Throughout filming, Miller dove into researching the race’s history. He knew if he was going to avoid the documentary turning into a “puff piece” that he was going to need extensive knowledge on previous winners, feuds, surprises and more so he could figure out which teams to follow. What he found fascinated him.
“I spent a lot of time at the Wilcox House,” Miller said, which is where the Little 500 archives are located. “You can actually see in the women’s articles the fight for gender equality. There was a women’s team that tried to qualify for the men’s race one year, and after that, the women’s race started.”
Miller said he knew that the film had potential in its early stages, but he was unsure how it would all turn out.
“I know people are infinitely fascinating, and I came to find out all these people have amazing stories, so we just committed to being as honest with these people as we could.”
Next, he had to figure out how to fund production and all the necessary, and expensive, equipment it required. He and his team used social media’s IndieGoGo to fund the majority of the project. The campaign closed in March 2013 after raising more than $8,000
With that funding, along with an estimated $50,000 of his own money, One Day in April was born. Though Miller acknowledged over $50,000 seems like a lot of money, it is a relatively low budget for a feature-length film.
The funding allowed Miller and his staff “to have the right cameras in the right places, and the right equipment to get the shots we needed to tell this story in an interesting, cinematic way,” according to the funding section of the One Day in April website.
But Miller said he didn’t realize One Day in April would be “something cool” until the end of the 2013 Little 500. Delta Gamma won the 2013 women’s race. Both the Teter women’s team and men’s Cutters team suffered “heartbreaking” losses. In a final showdown, Beta had physical contact with the Delta Tau Delta team, and Beta edged ahead to barely beat them.
“Courtney, the Delts’ coach we followed, gets really angry,” Miller told ONA members. “He yells at the race director, and he feels like they just don’t like him for other reasons. Then suddenly this film was talking about race and conflict. It was just a really truthful moment that helped us understand the insanity of Little 5.”

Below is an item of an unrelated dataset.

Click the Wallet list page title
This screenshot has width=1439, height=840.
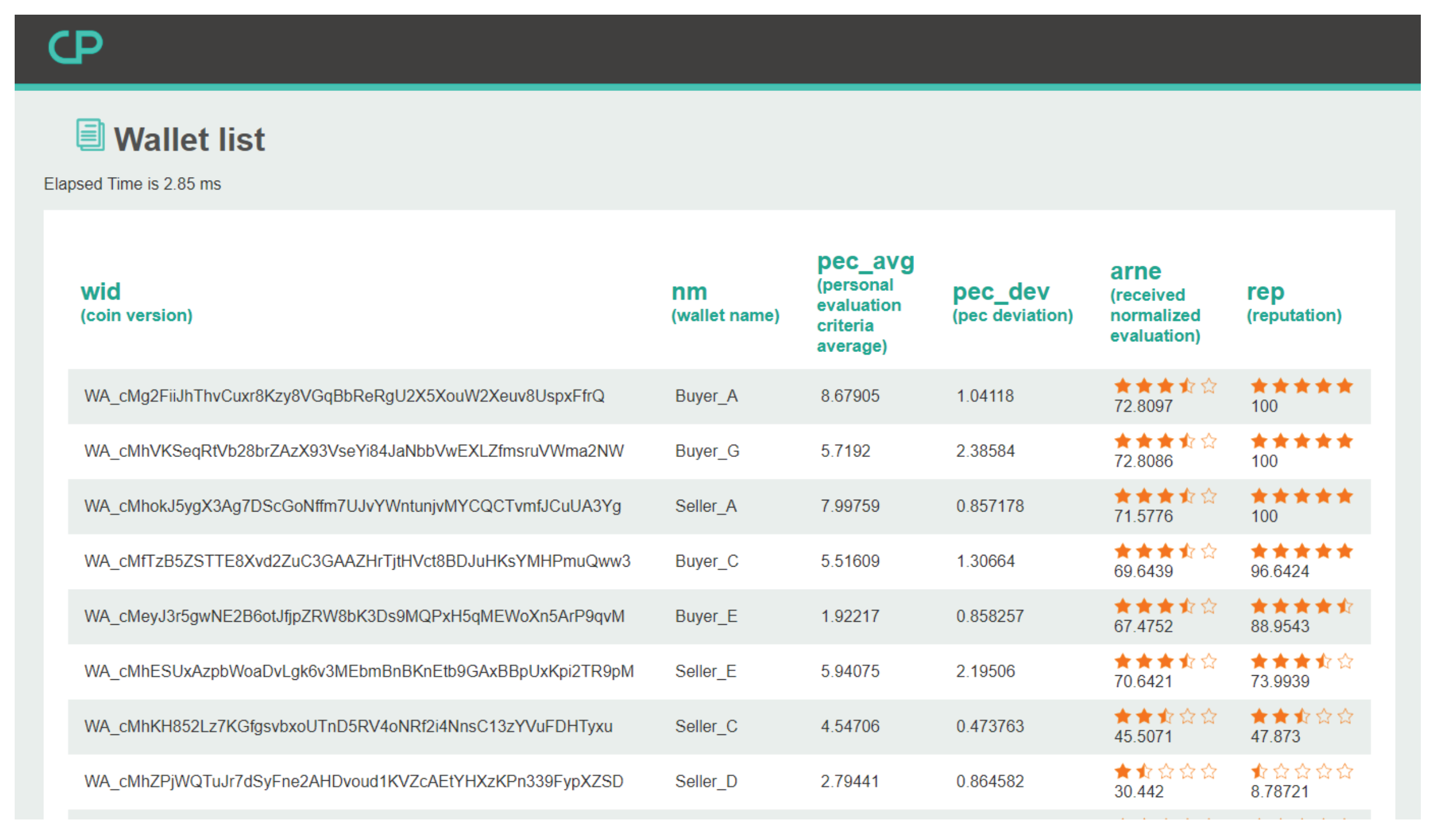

After the conclusion of the race, Miller and Black realized they had to go back during the 2014 season to tie up some loose ends. Then, it was time to edit the hundreds of hours of footage.
“The first cut of the movie was six hours long,” Miller said.

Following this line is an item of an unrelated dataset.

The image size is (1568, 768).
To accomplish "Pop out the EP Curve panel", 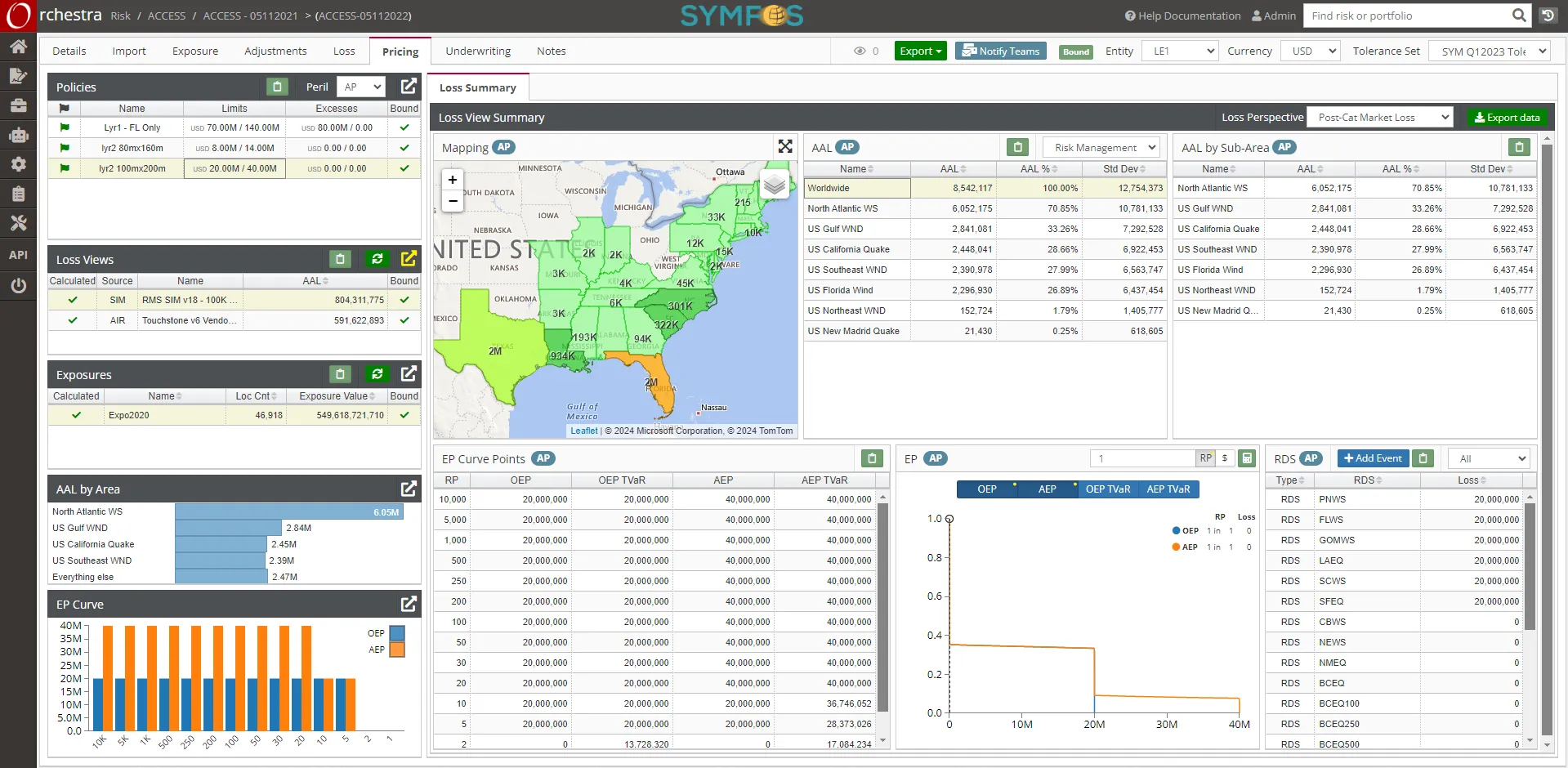I will coord(409,604).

When he and his team – with input from his wife, Beth McManus, a 2013 IU business grad — eventually narrowed it down to a 90-minute film, they began entering it in film festivals, including Cinequest.
The team also reflected on their experience and decided to establish a scholarship to help other IU students in their filmmaking efforts. The One Day in April Scholarship will fund IU students endeavoring to make a film of their own in and around Bloomington. Otherwise, the subject and presentation are up to the student or student team. The first scholarship deadline is Sept. 21.
Miller said he’s unsure of where the One Day in April film will go from here, though he hopes to distribute it through the close network of IU alumni around the world.
“At this point, I’m really proud of it,” Miller said. “And my wife is going to kill me, but I really want to make another one.”